The news on Tristan da Cunha, a peaceful community of less than 300 people, normally focuses on births, deaths, and weddings—and occasional changes in the local structures of authority. The island, which proudly bills itself as the world’s most isolated inhabited community, has no airport, so the arrival of ships provides special excitement for the inhabitants of the volcanic dot in the middle of the South Atlantic Ocean.
The SA Agulhas, a South African vessel which makes an annual supply trip to Tristan, arrived on September 9th and is expecting to depart for Cape Town on October 2nd. Built by Mitsubishi in 1977, the ship is operated by the Directorate of Antarctica and Islands in South Africa’s Department of Environmental Affairs and Tourism.

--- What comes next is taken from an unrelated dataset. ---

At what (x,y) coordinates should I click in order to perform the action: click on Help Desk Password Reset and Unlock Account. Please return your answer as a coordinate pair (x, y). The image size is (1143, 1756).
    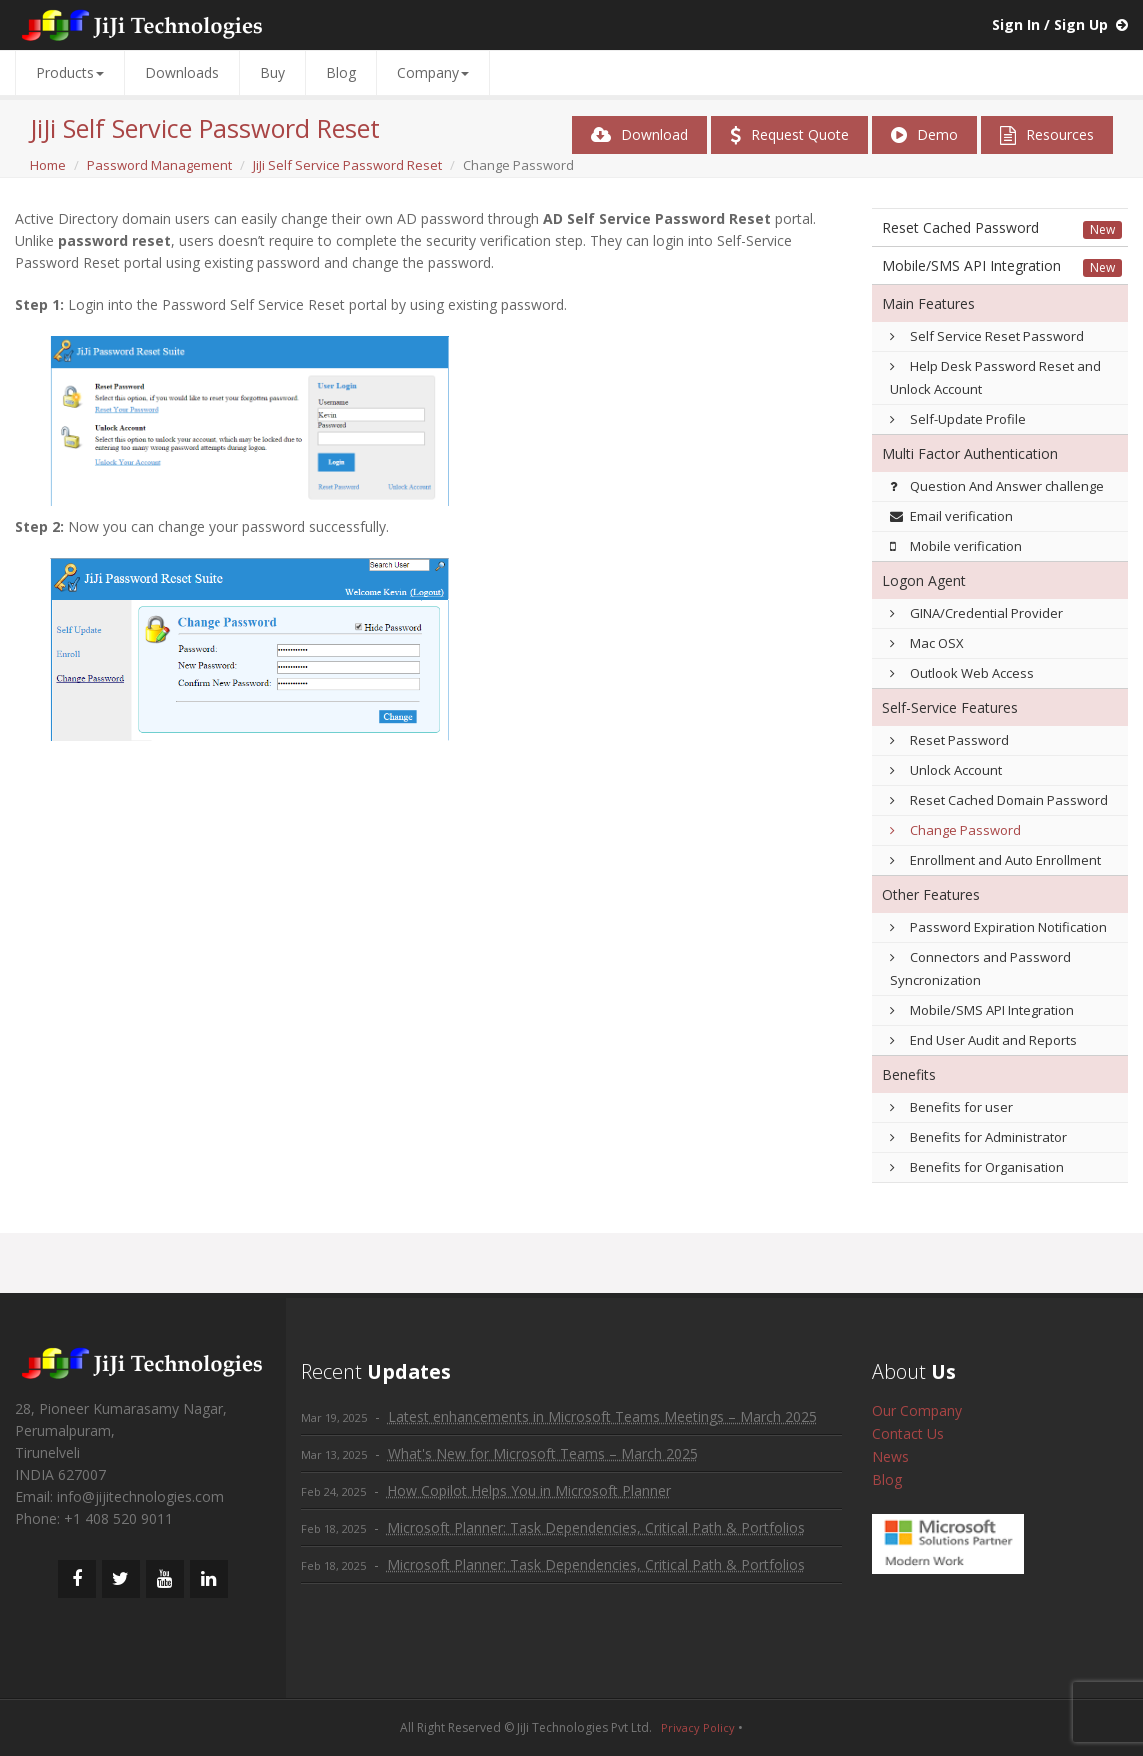
    Looking at the image, I should click on (995, 377).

Its annual trip is extremely important for the Tristan Islanders because it allows up to 30 visitors to stay on the island for three to four weeks, before the ship has to leave again. It has a helicopter, so the 30 passengers it carries can go back and forth from the ship to the island, whether the tiny harbor is open or closed. The passengers are relatives of Tristan Islanders who are celebrating the beginning of spring with a visit to the island.
This year, the arrival of the ship has been even more significant because the Island Administrator, David Morley and his wife Jacki are leaving. They have served on Tristan for three years and they are being replaced by a new administrator, Sean Burns, who arrived with his wife Marina. Mr. Burns will overlap with Mr. Morley for the three weeks while the ship is anchored off the island.

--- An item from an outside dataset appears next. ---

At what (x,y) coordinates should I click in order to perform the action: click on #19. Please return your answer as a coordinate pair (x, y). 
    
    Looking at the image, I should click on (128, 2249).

Both men are career diplomats. Mr. Burns has served in Tanzania, Antigua, Bangladesh, Senegal, Kenya and South Korea as well as in London. Mrs. Burns has experience as a teacher of English as a foreign language, primarily for the British Council.
The Tristan Times ran a news story last week about the events celebrating the departure of the old Administrator and the arrival of the new one. On Sunday the 19th, the Chief Islander, Ian Lavarello, gave a speech at a reception welcoming the new Administrator. He recalled the financial difficulties that greeted Mr. Morley three years ago, and alluded to the fact that those problems are not yet over. The island has shifted from a subsistence to a cash-based economy, and he expressed pride that everyone was employed.

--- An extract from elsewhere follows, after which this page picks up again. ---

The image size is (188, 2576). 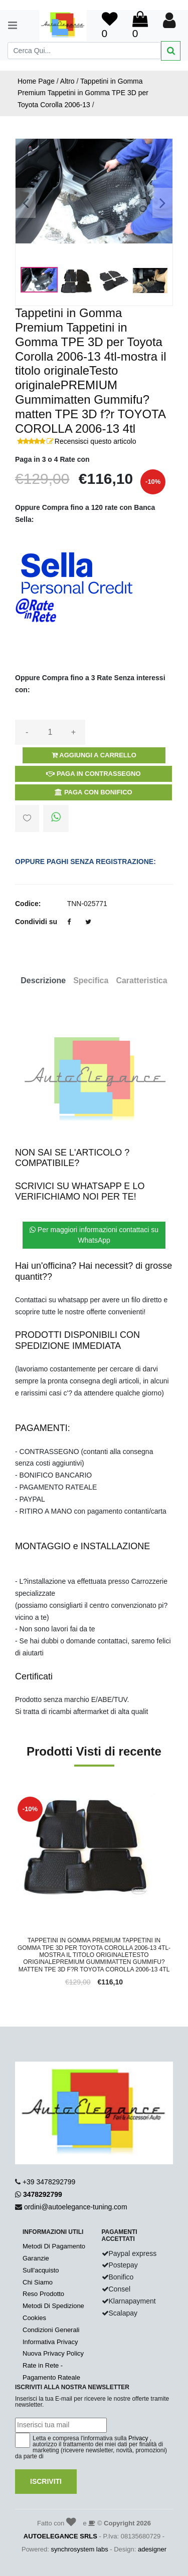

But he noted that the financial reserves of the island are slim, more so than ever, though he expressed confidence that everyone would work together to find solutions, as they have done with problems in the past. He expected that the Tristan Islanders would continue to retain, as the newspaper expressed it, their “independent life style.”
But the paper could not ignore the really important events of September. During the visit of the ship, the community celebrated its own rites of spring: a wedding, the baptisms of three babies, plus many parties and receptions.